§ Belge metni
Koronavirüs Bilim Kurulu toplantısı sonrası Sağlık Bakanı Fahrettin Koca, “mRNA aşısı olanlara risk gruplarına göre hatırlatma dozu uygulanacak. 2 doz mRNA aşısının üzerinden 6 aya kadar geçmiş sağlık çalışanları, 18-60 yaş arasındaki kronik hastalar, 60 yaş üstü kişiler hatırlatma dozu yaptırabilecek” açıklamasını yaptı.
Kararın ardından Koronavirüs Bilim Kurulu Üyesi Prof. Dr. Tevfik Özlü, toplum bağışıklığının sağlanmasında üçüncü dozun önemli olduğunu vurgulayarak, aşılamanın yaygın ve hızlı yapılması gerektiğini söyledi. Sadece aşı olanların oranının değil, aynı zamanda aşılama hızının da toplumsal bağışıklığı sağlamada önemli olduğunun altını çizen Prof. Dr. Tevfik Özlü, “Bu bir havuz gibi” benzetmesini yaparak durumu şöyle açıkladı
“Bir taraftan aşılama yaparak havuzu dolduruyorsunuz ama öbür taraftan 6-7 ay geçince aşıladığınız kişilerde bağışıklık cevabı azalıyor ve havuzdan dışarıya kaçak oluyor. Dolayısıyla bu durumda havuzu doldurmanız güçleşiyor. Bir taraftan siz havuza aşı ilave ediyorsunuz, öbür taraftan aşılanmışlar havuzdan kaçıyor. Bu işi zorlaştıran bir durum.”
Aşılamada gereken düzeyde hızlı ve yaygın aşılamayı başaramadığımızı ifade eden Prof. Dr. Özlü, “Bunu sadece Türkiye için söylemiyorum, tüm dünyada böyle. Bazı ülkelerde nispeten daha iyi aşılama oranları var ancak genel olarak bakıldığında aşılama oranları istenilen düzeye ulaşmış değil” şeklinde konuştu.

§ Yönergeler
(1) Hatırlatma dozu metnindeki havuz benzetmesine göre Prof. Dr. Özlü havuzu doldurmanın neden güçleştiğini söylüyor? Bir ila üç cümleyle açıklayın.
(2) Hatırlatma dozu metnini kaldığı yerden sürdürün.

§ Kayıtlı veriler
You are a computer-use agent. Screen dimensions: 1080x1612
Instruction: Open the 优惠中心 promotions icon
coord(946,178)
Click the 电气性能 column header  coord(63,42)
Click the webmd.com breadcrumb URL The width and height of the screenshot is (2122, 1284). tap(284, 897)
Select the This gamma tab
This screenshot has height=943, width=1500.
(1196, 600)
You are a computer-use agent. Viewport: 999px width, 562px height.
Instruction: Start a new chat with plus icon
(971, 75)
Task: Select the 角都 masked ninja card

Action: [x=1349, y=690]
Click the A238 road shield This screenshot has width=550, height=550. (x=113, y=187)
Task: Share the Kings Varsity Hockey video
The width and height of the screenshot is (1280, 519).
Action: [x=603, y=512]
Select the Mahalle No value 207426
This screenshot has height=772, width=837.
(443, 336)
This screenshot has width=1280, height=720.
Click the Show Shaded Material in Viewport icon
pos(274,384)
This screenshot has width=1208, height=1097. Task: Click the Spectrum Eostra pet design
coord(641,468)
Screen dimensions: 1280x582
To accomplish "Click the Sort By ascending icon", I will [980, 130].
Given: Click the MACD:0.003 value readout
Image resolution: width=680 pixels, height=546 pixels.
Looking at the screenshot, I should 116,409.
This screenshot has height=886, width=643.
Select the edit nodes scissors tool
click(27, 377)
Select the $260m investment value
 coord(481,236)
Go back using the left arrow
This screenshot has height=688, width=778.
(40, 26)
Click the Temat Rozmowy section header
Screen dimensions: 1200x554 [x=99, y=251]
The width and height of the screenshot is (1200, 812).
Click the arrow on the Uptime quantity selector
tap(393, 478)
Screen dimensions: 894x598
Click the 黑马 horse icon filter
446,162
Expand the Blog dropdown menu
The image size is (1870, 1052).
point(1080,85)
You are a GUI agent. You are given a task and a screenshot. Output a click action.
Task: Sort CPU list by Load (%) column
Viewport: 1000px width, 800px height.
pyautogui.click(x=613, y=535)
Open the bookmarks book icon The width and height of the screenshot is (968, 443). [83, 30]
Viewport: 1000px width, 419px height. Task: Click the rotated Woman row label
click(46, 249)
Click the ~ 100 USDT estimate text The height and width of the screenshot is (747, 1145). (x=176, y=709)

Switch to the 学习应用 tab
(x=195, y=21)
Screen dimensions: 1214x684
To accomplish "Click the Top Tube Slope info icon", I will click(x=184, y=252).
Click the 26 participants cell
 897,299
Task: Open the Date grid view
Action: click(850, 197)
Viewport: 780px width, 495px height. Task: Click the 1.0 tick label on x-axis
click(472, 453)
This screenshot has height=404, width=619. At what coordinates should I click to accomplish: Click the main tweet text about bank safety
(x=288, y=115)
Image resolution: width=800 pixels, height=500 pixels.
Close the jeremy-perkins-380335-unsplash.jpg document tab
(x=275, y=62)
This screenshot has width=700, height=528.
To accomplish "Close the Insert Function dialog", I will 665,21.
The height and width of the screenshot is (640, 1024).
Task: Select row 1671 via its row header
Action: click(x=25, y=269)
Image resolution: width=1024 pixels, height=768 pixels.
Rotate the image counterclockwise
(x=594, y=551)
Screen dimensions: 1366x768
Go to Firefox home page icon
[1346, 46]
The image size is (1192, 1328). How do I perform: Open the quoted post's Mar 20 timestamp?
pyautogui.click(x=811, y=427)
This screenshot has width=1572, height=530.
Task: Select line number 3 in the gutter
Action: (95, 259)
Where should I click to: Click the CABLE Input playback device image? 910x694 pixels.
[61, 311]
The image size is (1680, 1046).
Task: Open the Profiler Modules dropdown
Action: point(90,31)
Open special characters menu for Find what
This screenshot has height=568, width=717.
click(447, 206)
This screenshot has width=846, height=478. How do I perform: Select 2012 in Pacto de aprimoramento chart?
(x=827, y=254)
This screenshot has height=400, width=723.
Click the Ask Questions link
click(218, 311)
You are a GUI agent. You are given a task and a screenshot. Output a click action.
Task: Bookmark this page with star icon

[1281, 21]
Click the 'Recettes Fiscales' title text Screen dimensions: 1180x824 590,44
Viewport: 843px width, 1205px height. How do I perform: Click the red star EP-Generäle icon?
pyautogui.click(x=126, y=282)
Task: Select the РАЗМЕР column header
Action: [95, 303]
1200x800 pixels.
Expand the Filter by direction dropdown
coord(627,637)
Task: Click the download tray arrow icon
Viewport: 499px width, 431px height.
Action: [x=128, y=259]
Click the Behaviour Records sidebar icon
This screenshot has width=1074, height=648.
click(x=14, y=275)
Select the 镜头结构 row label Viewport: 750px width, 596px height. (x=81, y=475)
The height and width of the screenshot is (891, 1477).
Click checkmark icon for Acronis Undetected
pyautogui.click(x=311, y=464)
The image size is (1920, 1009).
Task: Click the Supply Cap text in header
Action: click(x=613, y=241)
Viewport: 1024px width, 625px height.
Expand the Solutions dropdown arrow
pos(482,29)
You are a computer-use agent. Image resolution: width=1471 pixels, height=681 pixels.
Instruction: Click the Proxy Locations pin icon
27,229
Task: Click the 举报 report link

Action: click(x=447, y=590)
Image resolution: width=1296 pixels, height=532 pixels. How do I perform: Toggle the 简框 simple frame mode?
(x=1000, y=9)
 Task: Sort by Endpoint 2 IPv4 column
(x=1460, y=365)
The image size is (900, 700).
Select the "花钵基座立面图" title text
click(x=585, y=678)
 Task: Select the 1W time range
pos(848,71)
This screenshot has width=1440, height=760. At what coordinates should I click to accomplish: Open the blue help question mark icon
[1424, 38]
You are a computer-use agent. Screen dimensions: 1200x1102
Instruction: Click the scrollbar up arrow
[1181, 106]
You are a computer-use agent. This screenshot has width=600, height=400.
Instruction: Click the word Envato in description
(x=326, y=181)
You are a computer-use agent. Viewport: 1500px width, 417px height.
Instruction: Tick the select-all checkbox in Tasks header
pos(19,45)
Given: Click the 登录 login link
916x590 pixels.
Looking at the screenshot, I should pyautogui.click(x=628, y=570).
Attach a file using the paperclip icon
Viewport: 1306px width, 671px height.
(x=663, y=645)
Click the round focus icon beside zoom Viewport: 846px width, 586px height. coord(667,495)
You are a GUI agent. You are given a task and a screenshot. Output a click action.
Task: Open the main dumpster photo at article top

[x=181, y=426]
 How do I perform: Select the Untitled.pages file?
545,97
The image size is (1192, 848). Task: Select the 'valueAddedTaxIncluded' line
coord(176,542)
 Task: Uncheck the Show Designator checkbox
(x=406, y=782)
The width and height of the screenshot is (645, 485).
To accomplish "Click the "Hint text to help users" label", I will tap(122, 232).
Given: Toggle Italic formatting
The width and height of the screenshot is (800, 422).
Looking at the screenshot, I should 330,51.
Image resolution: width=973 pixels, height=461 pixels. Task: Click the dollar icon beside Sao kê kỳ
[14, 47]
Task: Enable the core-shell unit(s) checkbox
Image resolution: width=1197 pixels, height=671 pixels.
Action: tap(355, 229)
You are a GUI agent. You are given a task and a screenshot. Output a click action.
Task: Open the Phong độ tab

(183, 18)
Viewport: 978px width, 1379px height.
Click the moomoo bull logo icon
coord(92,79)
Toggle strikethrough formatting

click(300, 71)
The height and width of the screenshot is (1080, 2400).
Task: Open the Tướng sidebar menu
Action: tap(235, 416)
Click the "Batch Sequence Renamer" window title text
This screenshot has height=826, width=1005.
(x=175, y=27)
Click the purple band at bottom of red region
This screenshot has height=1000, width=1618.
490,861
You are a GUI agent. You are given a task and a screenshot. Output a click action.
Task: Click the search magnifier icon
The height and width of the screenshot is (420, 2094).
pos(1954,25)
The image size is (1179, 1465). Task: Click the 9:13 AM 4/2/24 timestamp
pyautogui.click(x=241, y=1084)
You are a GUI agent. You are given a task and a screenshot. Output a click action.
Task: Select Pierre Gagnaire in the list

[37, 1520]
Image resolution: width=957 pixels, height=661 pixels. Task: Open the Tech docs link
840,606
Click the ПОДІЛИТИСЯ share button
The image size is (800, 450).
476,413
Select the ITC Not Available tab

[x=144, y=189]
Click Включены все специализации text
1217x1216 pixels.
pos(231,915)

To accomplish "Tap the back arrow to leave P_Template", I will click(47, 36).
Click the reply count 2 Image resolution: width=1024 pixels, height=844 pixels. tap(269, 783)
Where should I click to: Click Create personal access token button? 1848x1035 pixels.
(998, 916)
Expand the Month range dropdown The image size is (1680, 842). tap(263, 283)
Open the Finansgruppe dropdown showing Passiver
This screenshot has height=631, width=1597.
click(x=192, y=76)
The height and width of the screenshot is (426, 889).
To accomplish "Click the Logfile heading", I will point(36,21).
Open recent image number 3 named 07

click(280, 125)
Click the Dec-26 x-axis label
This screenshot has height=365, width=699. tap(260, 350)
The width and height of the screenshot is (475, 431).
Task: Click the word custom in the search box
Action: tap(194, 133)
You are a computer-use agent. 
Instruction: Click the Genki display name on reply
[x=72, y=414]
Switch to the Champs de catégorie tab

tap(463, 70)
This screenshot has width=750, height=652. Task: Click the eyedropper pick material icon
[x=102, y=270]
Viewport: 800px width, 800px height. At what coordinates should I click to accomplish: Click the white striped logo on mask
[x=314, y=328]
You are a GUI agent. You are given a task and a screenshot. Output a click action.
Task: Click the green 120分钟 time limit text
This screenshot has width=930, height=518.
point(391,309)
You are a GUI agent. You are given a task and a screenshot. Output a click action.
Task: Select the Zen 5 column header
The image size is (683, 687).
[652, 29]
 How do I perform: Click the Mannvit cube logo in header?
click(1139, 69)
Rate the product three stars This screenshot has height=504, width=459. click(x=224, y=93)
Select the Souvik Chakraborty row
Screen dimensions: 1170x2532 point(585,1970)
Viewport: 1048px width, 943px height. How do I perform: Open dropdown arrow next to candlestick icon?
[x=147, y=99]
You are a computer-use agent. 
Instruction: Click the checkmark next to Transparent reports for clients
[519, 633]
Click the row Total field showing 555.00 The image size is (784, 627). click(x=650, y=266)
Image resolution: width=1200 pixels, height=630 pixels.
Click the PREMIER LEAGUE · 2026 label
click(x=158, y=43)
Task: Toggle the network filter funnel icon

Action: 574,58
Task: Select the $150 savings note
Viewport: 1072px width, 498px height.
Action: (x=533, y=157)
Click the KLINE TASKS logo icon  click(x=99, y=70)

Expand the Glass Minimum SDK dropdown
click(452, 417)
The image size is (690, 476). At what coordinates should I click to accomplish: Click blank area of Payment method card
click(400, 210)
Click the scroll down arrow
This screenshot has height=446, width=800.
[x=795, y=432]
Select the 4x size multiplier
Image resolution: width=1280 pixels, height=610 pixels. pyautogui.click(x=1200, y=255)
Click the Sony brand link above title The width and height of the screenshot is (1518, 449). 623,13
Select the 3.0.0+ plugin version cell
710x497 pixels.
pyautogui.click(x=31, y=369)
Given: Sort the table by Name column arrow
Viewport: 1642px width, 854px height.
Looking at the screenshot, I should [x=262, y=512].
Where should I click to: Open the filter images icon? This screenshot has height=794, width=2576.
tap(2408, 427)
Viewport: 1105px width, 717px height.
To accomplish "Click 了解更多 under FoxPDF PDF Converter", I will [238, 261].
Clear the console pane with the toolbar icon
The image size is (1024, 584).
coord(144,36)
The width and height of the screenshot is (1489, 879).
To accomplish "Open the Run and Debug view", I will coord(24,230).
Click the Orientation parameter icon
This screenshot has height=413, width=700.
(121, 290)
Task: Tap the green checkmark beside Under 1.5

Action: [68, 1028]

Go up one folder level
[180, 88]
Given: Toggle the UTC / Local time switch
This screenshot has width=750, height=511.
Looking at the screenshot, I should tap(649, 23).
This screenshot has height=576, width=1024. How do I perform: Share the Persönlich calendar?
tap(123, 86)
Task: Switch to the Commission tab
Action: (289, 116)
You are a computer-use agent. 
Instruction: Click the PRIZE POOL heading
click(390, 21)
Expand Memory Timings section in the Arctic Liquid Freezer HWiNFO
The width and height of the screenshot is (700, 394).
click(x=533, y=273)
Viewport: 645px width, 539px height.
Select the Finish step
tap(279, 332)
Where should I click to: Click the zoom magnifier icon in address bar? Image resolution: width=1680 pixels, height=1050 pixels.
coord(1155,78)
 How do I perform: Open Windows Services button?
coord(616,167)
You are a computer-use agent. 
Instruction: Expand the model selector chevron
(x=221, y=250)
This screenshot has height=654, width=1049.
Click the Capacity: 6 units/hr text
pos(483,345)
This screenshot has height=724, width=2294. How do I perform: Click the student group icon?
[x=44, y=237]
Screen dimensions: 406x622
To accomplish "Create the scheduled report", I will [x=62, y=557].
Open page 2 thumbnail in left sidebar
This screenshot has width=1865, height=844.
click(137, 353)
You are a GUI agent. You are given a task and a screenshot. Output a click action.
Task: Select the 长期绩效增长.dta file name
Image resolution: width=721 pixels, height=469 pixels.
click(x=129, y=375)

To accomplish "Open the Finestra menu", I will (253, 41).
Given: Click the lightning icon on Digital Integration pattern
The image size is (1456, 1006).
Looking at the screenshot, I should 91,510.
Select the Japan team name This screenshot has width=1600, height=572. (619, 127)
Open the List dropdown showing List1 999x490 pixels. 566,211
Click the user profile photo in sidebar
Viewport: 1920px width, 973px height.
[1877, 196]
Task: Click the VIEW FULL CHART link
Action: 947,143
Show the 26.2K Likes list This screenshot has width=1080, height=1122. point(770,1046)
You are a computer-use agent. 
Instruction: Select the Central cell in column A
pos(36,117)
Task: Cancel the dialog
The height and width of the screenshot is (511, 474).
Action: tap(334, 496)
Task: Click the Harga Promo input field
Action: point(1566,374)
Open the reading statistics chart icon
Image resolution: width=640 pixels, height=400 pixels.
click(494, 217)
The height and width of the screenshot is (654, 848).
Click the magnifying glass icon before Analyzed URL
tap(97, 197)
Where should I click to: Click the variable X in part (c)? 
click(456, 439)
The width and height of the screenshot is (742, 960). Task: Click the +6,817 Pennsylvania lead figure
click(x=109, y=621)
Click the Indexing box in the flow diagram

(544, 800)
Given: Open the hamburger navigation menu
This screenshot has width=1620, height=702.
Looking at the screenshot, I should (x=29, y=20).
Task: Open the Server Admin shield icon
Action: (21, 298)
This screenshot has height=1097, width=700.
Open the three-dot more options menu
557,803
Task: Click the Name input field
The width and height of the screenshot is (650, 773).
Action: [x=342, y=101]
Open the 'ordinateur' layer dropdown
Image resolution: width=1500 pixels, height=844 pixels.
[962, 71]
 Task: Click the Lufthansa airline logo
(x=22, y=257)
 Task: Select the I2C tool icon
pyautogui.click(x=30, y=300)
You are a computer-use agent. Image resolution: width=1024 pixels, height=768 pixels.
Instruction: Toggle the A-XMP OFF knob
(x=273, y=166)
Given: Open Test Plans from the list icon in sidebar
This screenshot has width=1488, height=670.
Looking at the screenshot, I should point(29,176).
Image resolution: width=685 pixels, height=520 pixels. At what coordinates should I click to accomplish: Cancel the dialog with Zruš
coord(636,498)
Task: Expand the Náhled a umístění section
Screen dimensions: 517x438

§ Beklenen yanıtlar
(1) Aşılamayla havuz bir taraftan doluyor. Öbür taraftan 6-7 ay geçince aşılanan kişilerde bağışıklık cevabı azalıyor ve bu kişiler havuzdan dışarı kaçıyor. Havuza aşı eklenirken aşılanmışlar da havuzdan çıktığı için havuzu doldurmak zorlaşıyor.

(2)
Prof. Dr. Özlü’nün verdiği bilgilere göre, Türkiye’deki nüfusa oranla tam aşılı olanların sayısı yüzde 60’lara yakın ve bu kötü bir noktada olduğumuzu da göstermiyor. Özlü, “Eskiden ‘Yüzde 70 aşılanırsa pandeminin toplumda yayılmasını durdururuz’ diyorduk. Ancak şimdi Delta varyantının daha fazla kişiye bulaştığını düşünürsek bu yüzde 80-90’lara ulaşmış durumda. Bu da bizim işimizi zorlaştıran bir nokta çünkü çıta yükselmiş oldu” dedi.
Tüm bunlara bakıldığında aşılamada istenilen düzeyi tutturup küresel bir bağışıklama sağlayarak pandemiyi durdurma olasılığının maalesef çok yüksek olmadığını söyleyen Prof. Dr. Özlü, “Ancak aşı işe yaramıyor mu, yarıyor. Yani aşılanan kişiler kendini koruyor. Sadece hayatı normale döndürmek için aşılama konusunda istenilen hedefi yakalamak zor görünüyor ama imkansız da değil. Şu an geldiğimiz nokta bu” diye konuştu.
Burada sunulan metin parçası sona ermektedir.